ARTICLE —
──────────────────────────────

Reputation: 340
I have a pandas dataframe containing ~20,xxx records of bus boarding data. The dataset contains a cardNumber
field which is unique for each passenger. There is a type
field that identifies the type of boarding. There is a routeName
column specifying which route the boarding took place on and finally a Date
column which identifies when the boarding took place. I have provided a mock dataframe below.
df = pd.DataFrame(
{'cardNumber': ['999', '999', '999', '999', '901', '901', '888', '888'],
'type': ['trip_pass', 'transfer', 'trip_pass', 'transfer', 'stored_value', 'transfer', 'trip_pass',
'trip_pass'],
'routeName': ['1', '2', '2', '1', '20', '3', '4', '4'],
'Date': ['2020-08-01 06:18:56 -04:00', '2020-08-01 06:46:12 -04:00', '2020-08-01 17:13:51 -04:00',
'2020-08-01 17:47:32 -04:00', '2020-08-10 15:23:16 -04:00', '2020-08-10 15:44:45 -04:00',
'2020-08-31 06:54:09 -04:00', '2020-08-31 16:23:41 -04:00']}
)
df['Date'] = pd.to_datetime(df['Date'])
What I would like to do is summarize the transfer activity. How many transfers, on average, occurred from Route 1 to Route 2 or from Route 2 to Route 1. There are eleven different routes in the dataset that transfers could happen between.

──────────────────────────────

DATASET EXTRACT —
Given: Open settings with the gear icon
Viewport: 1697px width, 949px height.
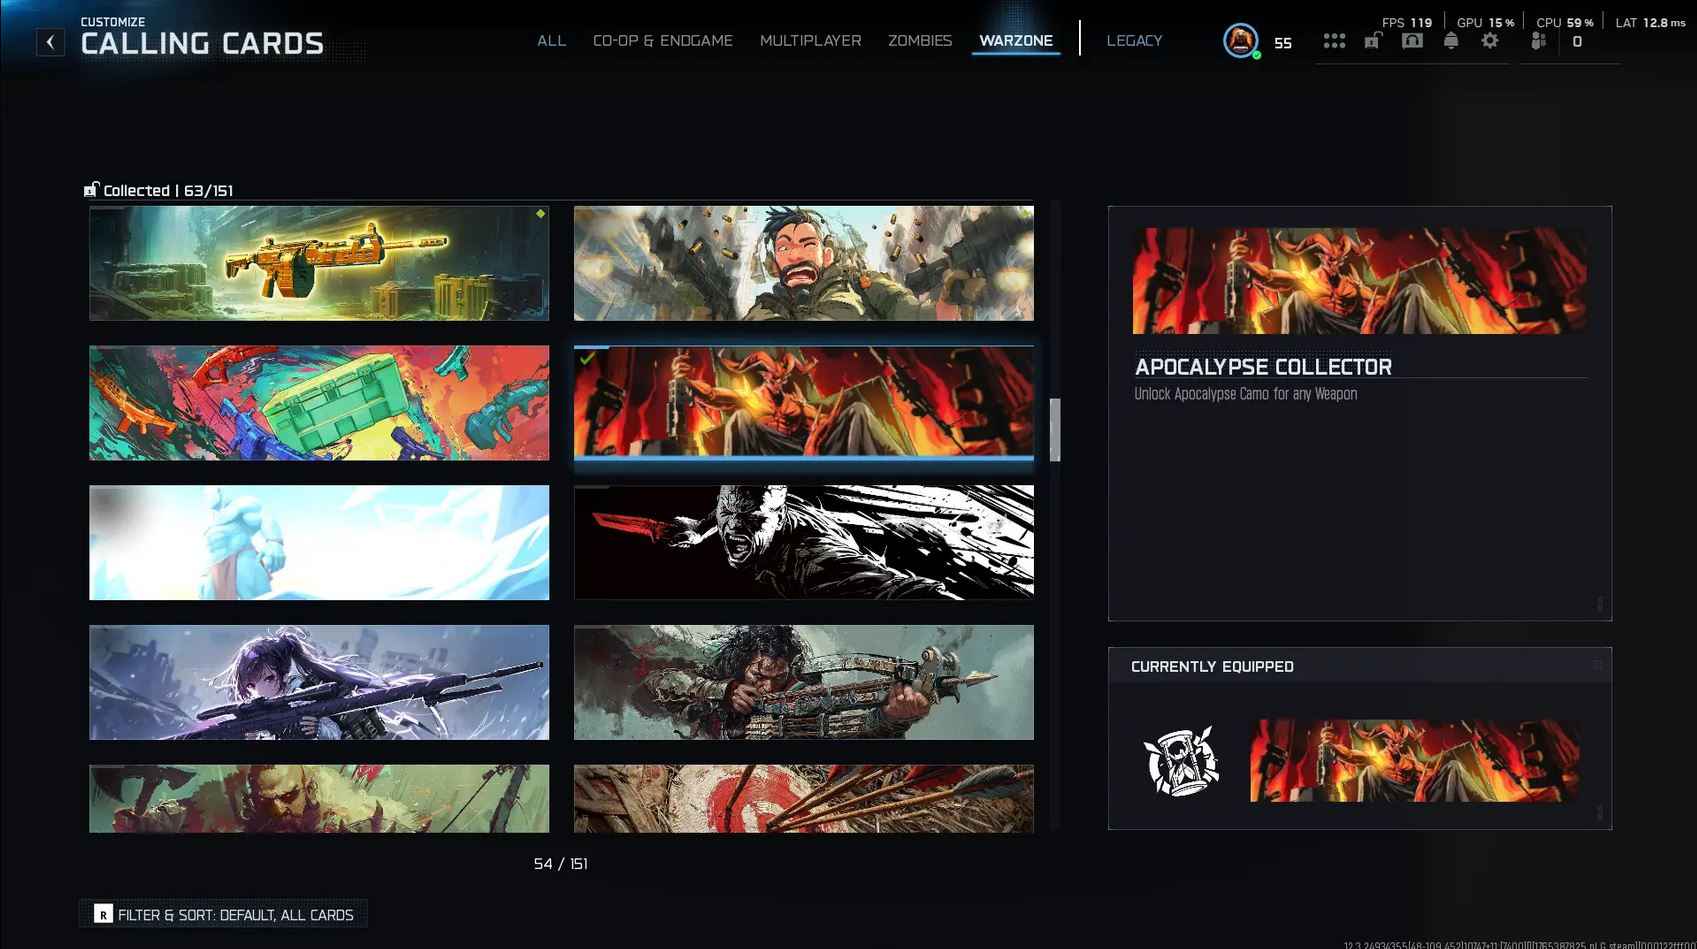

──────────────────────────────

TASKS AND EXERCISES —
A: Transcribe the bus boarding post, beginning at the words "Reputation: 340" and stopping after "mock dataframe below.".
B: According to the bus boarding post, how many different routes in the dataset could transfers happen between?
C: Extend the bus boarding post, starting after its last sentence.
The material has no part in this work.

THE RESPONSES —
A:
Reputation: 340
I have a pandas dataframe containing ~20,xxx records of bus boarding data. The dataset contains a cardNumber
field which is unique for each passenger. There is a type
field that identifies the type of boarding. There is a routeName
column specifying which route the boarding took place on and finally a Date
column which identifies when the boarding took place. I have provided a mock dataframe below.

B: Eleven.

C:
I would like the output to look something like (note that the output below was not generated from the sample provided above):
From | To | Avg. Daily
----------------------------------
1 | 2 | 45.7
1 | 3 | 22.6
20 | 1 | 12.2
Upvotes: 2
Views: 713
Reputation: 4929
The following code works in the chunk data you provided. If it doesn't work in your actual data, pls let me know. There's probably better ways to do that, but I think it's a good starting point.
The general idea here is to group by passengers to figure out the route. Then, since you want the daily average, you gonna need to group by date, and then by destinations in order to calculate the daily mean.
# Define a function to get routes' relationship (origin vs destination)
def get_routes(x):
if 'transfer' not in x.type.tolist(): # if no 'transfer' type in group, leave it as 0 (we'll remove them afterwards)
return 0
x = x[x.type == 'transfer'] # select target type
date = df[df.cardNumber=='999'].Date.dt.strftime('%m/%d/%Y').unique()
if date.size == 1: # if there is more than one date by passenger, you'll need to change this code
date = date[0]
else:
raise Exception("There are more than one date per passenger, please adapt your code.")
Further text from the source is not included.